Common tools for function fitting

This post describes the use of a set of common tools written in Python to generate and display synthetic datasets obtained by performing both scalar and vector generator functions of one or more variables or datasets obtained by approximating such functions through appropriate programs described in other posts on this website that deal with the fitting of mathematical objects (functions, curves and surfaces) both with machine learning algorithms and neural networks.

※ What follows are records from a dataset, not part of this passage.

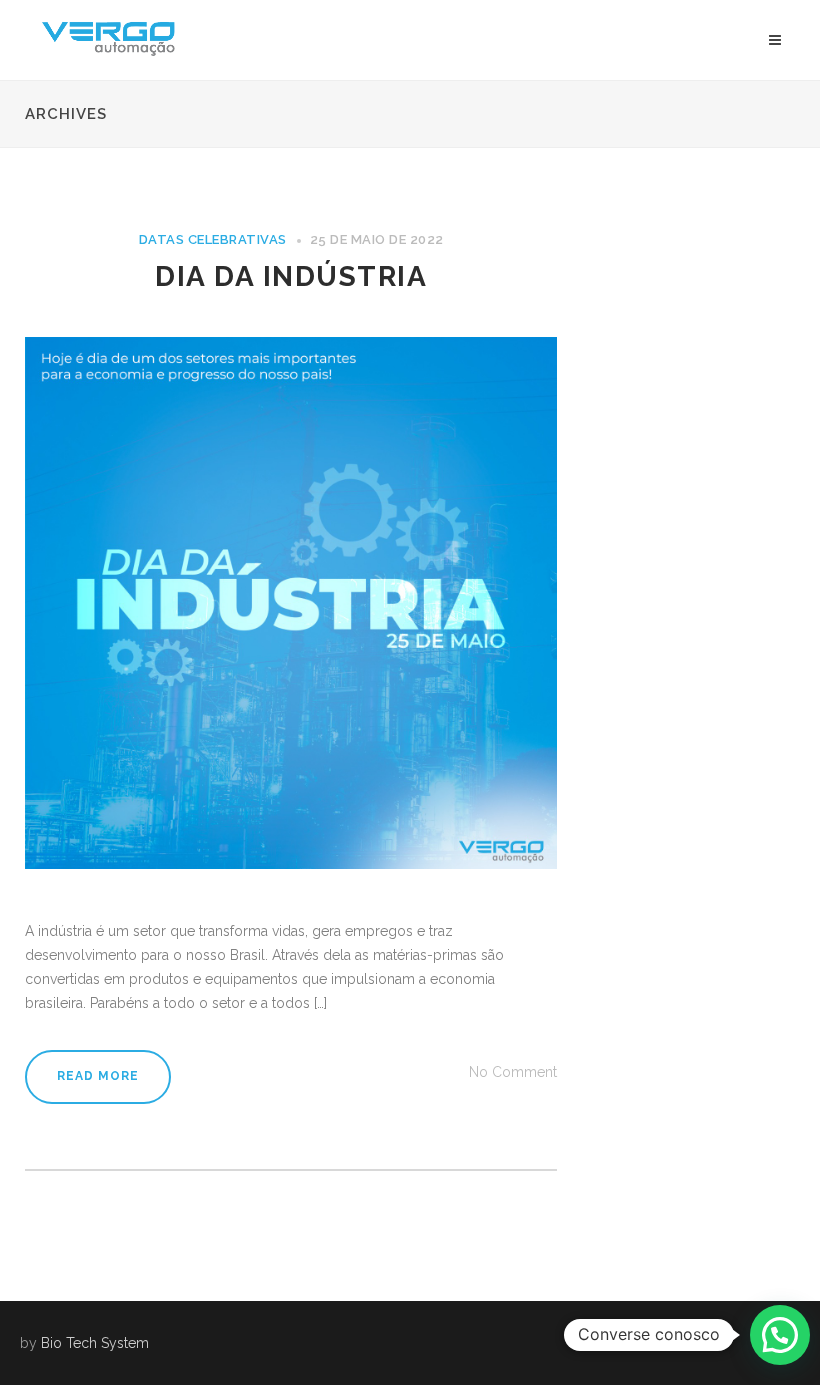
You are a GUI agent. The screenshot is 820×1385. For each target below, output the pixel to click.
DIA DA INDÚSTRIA (291, 276)
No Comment (513, 1072)
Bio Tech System (95, 1343)
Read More (98, 1076)
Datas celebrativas (213, 239)
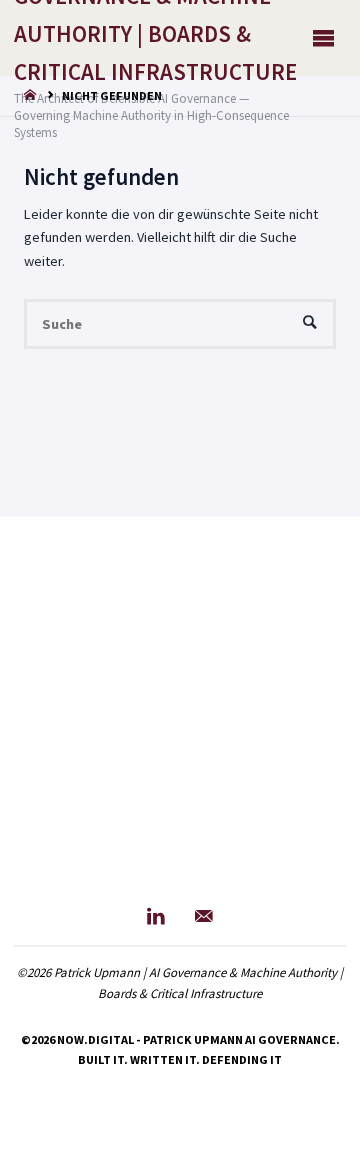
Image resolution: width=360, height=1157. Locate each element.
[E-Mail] (204, 916)
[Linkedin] (156, 916)
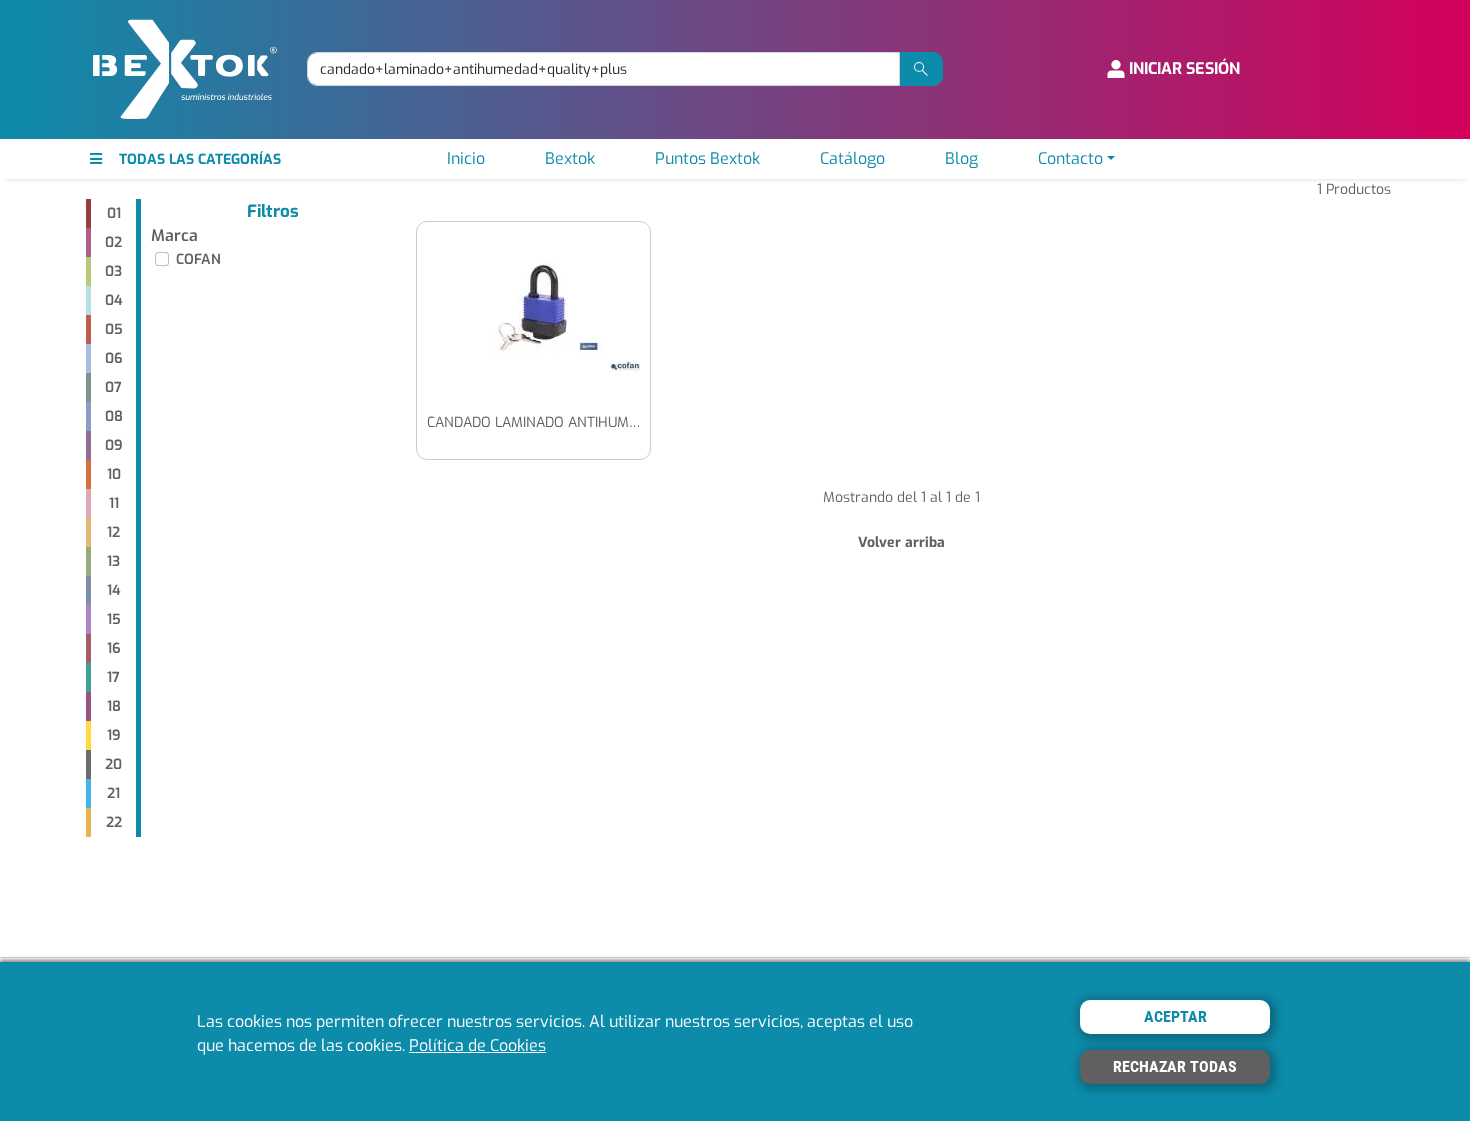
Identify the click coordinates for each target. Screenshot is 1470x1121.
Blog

The areas affected by these tools are:

  • Creation of synthetic datasets
  • Comparative display of datasets
  • Diagnostics
The related code requires the version 3 of Python and also it requires also NumPy and MatPlotLib libraries.
To get the code of each tool follow the link at the beginning of each paragraph related to the tool itself; the paragraph Download of the complete code contains the link to the entire repository which deals with the approximation of mathematical functions with machine and deep learning techniques.

Creation of synthetic datasets

This chapter explains the tools for generating synthetic datasets from mathematical generator functions.


fx_gen.py

Goal of the fx_gen.py Python program is to generate a synthetic dataset in csv format starting from a real-valued and scalar generator function of a real-valued variable in a closed interval specifying the step of discretization.

The output csv file has two columns (with header): first column contains the sorted values of independent variable $x$ within the passed interval discretized by discretization step; second column contains the values of dependent variable, ie the values of function $f(x)$ correspondent to values of $x$ of first column.

To get the program usage you can run this following command:

$ python fx_gen.py --help
and the output got is:

usage: fx_gen.py [-h] [--version] --dsout DS_OUTPUT_FILENAME --funcx
                 FUNC_X_BODY [--xbegin RANGE_BEGIN] [--xend RANGE_END]
                 [--xstep RANGE_STEP]

fx_gen.py generates a synthetic dataset file calling a one-variable real
function in an interval

optional arguments:
  -h, --help            show this help message and exit
  --version             show program's version number and exit
  --dsout DS_OUTPUT_FILENAME
                        dataset output file (csv format)
  --funcx FUNC_X_BODY   f(x) body (lamba format)
  --xbegin RANGE_BEGIN  begin range (default:-5.0)
  --xend RANGE_END      end range (default:+5.0)
  --xstep RANGE_STEP    step range (default: 0.01)
Where:
  • -h, --help: shows the usage of the program and ends the execution.

  • --version: shows the version of the program and ends the execution.

  • --tsout: path (relative or absolute) of the csv file to be generated and got executing the dataset generator function.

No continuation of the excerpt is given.